Was es für eine wirksame Kommunikation braucht

Zugegeben, klare Botschaften auszusenden, birgt ein gewisses Risiko. Einerseits legen Sie damit Ihre innersten Empfindungen, Ängste und Sorgen offen und zeigen sich damit in gewisser Weise verwundbar. Und andererseits nehmen Sie damit in Kauf, dass sich der andere von Ihrer Botschaft auf den Schlips getreten fühlt und eigentlich gar nicht hören will, was Sie sagen.

Damit eine wirksame Kommunikation entstehen kann, sind also Sender und Empfänger gleichermaßen gefordert.

Als Sender müssen Sie sich zunächst über Ihre innersten Empfindungen und Bedürfnisse im Klaren sein, um diese ausdrücken zu können. Dafür brauchen Sie unbestritten auch eine gewisse Portion Mut, um ehrlich und authentisch zu bleiben und sich so mitzuteilen, wie Sie sich in diesem Moment fühlen. Eine wirksame Methode, die auch eines der wesentlichen Elemente des GORDON Trainings ist, ist die Verwendung der ICH-Sprache. Mit ICH-Botschaften geben Sie Auskunft über sich selbst - was Sie meinen, denken, empfinden, fühlen, brauchen oder erleben. Sie bringen zum Ausdruck, was in Ihrem Innersten vorgeht und vermeiden Verallgemeinerungen oder die Beurteilung einer anderen Person. Damit senden Sie eine eindeutige und klare Botschaft aus, die der Empfänger versteht und einordnen kann. 

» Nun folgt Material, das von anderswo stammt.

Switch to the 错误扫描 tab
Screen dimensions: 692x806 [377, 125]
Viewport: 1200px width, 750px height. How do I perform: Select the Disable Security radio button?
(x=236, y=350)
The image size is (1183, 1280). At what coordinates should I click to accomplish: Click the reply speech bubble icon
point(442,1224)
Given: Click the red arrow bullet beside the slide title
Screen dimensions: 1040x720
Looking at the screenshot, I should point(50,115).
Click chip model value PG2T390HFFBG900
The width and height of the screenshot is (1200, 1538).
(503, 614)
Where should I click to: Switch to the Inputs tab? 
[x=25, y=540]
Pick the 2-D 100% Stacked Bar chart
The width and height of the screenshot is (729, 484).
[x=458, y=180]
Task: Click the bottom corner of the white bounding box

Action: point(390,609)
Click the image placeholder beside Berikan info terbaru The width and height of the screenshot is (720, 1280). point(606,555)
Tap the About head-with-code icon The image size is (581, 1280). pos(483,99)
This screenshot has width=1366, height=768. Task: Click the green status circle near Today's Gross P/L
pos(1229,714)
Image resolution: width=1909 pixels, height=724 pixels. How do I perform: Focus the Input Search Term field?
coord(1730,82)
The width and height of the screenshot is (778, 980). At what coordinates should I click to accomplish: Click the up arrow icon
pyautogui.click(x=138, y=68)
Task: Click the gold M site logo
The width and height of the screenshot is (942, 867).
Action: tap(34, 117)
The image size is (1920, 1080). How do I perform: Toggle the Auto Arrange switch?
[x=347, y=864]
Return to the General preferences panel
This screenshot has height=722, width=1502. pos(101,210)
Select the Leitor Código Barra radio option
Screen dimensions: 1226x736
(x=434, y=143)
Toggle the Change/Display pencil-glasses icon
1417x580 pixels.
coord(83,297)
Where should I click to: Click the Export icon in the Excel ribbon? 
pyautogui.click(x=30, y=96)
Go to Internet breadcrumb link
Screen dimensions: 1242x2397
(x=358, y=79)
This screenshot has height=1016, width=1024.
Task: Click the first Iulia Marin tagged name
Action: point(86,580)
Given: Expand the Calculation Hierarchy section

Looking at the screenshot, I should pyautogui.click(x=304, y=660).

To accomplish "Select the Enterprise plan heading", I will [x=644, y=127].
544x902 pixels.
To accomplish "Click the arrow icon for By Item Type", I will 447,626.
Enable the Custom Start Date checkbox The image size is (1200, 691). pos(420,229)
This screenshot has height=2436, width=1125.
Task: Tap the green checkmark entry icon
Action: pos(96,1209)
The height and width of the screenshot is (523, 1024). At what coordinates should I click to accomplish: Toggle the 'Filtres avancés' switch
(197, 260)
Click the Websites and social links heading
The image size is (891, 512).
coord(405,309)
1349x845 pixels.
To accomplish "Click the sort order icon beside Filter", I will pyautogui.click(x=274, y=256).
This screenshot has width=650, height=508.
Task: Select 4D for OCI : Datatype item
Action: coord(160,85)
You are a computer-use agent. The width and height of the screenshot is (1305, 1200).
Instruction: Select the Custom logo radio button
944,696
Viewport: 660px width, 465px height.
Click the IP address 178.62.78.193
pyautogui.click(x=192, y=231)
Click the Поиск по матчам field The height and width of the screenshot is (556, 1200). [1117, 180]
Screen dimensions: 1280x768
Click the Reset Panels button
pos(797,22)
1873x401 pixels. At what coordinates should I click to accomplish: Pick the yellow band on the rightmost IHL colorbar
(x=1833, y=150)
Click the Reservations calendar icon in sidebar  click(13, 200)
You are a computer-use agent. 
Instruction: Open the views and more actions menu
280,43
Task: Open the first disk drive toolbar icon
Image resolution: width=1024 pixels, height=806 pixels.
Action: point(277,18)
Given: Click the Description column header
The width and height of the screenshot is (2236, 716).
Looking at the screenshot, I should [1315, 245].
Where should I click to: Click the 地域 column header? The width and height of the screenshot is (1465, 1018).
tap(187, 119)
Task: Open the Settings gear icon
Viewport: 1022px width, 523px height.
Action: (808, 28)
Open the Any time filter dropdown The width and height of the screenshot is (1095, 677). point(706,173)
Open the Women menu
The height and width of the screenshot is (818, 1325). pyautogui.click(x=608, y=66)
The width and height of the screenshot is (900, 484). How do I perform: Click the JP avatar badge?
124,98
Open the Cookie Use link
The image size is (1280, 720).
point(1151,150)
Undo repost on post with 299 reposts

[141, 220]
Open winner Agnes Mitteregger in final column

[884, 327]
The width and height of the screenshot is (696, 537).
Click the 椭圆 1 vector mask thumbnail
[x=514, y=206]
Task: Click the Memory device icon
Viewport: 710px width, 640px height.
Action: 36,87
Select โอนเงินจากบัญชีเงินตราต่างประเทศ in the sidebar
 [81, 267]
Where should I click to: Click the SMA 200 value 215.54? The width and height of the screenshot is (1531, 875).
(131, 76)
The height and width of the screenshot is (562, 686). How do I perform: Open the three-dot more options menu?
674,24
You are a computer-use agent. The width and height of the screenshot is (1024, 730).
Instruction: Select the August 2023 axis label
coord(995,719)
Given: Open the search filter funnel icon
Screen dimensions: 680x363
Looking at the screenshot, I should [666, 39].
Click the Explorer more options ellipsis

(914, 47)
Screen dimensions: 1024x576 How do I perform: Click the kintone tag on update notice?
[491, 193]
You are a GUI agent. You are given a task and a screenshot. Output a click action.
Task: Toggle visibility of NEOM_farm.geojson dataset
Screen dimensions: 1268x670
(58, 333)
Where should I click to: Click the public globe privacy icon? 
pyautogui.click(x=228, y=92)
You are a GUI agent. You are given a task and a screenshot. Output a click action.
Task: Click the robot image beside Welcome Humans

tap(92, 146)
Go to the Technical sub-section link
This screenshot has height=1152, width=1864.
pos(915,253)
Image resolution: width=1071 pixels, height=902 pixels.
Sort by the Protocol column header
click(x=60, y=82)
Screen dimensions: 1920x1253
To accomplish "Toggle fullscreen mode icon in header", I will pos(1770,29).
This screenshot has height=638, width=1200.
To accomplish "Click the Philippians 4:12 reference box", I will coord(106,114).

Als Empfänger hingegen müssen Sie in der Lage sein, aufmerksam auf die Signale des Senders zu achten und gewissermaßen zwischen den Zeilen zu lesen, um die Botschaften zu entschlüsseln. Im GORDON Training wird dazu Aktives Zuhören als Methode angewandt. Es hilft Ihnen dabei, einen Eindruck über die Befindlichkeit und die Bedürfnisse des Senders zu erhalten und ihm eine Rückmeldung Ihrer Vermutungen zu geben. So hat der Sender die Möglichkeit, diese Vermutungen zu bestätigen oder aber sein Anliegen auf andere Art und Weise zu beschreiben.

Wenn Sie also das nächste Mal das Gefühl haben, in Ihrer Familie wird aneinander vorbei geredet, dann achten Sie darauf, ob die Botschaft des Senders auch tatsächlich richtig beim Empfänger ankommt.